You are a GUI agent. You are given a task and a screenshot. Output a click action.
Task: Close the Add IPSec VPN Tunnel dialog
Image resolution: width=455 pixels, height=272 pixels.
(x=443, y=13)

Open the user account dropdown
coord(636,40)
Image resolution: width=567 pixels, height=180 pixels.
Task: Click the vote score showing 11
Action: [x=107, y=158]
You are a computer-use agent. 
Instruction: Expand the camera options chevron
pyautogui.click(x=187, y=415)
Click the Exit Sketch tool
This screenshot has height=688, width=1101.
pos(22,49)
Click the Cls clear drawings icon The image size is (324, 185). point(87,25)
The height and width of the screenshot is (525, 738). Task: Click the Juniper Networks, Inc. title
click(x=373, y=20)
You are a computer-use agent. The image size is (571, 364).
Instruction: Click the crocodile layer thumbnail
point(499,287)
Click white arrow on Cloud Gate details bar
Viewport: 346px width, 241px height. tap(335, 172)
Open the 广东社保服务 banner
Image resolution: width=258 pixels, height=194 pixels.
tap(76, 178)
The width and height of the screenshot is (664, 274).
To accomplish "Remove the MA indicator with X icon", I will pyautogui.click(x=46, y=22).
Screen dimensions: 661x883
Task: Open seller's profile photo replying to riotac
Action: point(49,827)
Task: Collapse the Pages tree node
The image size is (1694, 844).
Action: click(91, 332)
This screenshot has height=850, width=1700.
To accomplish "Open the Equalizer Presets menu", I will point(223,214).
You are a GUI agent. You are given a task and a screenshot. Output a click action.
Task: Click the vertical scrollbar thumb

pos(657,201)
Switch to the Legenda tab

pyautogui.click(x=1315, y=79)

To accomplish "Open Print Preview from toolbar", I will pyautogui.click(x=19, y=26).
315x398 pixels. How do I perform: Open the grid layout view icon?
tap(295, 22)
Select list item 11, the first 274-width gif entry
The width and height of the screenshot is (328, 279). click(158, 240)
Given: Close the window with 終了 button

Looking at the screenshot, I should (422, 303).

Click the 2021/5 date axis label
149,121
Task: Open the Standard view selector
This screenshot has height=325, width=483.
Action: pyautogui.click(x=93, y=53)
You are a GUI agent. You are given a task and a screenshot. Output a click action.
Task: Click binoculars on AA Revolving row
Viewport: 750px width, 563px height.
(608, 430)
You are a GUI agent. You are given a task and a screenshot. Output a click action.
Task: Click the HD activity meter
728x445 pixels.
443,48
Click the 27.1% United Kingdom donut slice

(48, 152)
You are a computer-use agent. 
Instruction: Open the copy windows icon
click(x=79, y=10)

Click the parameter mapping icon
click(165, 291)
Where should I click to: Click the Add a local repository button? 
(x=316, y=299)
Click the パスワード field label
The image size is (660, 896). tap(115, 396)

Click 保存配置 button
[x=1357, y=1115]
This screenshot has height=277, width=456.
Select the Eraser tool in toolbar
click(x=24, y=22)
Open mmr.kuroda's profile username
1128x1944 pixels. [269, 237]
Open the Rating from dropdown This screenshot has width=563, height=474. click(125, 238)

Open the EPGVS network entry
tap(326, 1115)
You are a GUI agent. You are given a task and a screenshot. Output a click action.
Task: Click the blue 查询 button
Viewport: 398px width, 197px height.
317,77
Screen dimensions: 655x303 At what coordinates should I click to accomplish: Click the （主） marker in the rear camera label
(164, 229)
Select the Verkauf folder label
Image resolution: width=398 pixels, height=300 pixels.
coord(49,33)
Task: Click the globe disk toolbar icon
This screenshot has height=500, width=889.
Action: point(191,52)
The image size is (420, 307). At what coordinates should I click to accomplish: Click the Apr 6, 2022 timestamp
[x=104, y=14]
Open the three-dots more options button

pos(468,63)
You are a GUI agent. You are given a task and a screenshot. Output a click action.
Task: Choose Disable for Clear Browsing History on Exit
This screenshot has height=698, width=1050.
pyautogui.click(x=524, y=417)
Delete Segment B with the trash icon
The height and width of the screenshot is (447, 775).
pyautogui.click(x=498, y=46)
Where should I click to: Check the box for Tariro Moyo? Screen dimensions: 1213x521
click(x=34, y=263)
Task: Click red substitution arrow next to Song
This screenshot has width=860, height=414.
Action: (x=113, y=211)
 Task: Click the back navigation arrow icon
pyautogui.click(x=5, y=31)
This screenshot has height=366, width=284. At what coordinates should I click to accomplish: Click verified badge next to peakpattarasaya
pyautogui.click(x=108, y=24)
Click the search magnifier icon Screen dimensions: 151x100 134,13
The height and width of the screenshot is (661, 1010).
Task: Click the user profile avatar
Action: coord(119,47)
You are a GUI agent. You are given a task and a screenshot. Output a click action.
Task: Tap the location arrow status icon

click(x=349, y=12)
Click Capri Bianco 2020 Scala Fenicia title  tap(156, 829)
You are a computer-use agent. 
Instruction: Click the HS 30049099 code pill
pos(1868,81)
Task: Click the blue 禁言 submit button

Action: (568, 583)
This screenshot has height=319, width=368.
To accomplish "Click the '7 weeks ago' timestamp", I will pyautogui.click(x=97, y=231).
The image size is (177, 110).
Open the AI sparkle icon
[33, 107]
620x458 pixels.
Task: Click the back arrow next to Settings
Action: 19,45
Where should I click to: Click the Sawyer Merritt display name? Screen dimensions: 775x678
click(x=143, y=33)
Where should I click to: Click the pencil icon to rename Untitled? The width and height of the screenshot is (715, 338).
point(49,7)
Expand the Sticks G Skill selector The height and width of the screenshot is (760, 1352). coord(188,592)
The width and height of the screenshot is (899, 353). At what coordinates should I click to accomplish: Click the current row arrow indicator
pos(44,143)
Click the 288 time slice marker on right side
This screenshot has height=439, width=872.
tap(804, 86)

******************************

* [What you have to do]: Return the lines above verbatim, starting with the first line and going on through the line containing "Action: [x=107, y=158]", with both of those lines included.

* [Task answer]:
You are a GUI agent. You are given a task and a screenshot. Output a click action.
Task: Close the Add IPSec VPN Tunnel dialog
Image resolution: width=455 pixels, height=272 pixels.
(x=443, y=13)

Open the user account dropdown
coord(636,40)
Image resolution: width=567 pixels, height=180 pixels.
Task: Click the vote score showing 11
Action: [x=107, y=158]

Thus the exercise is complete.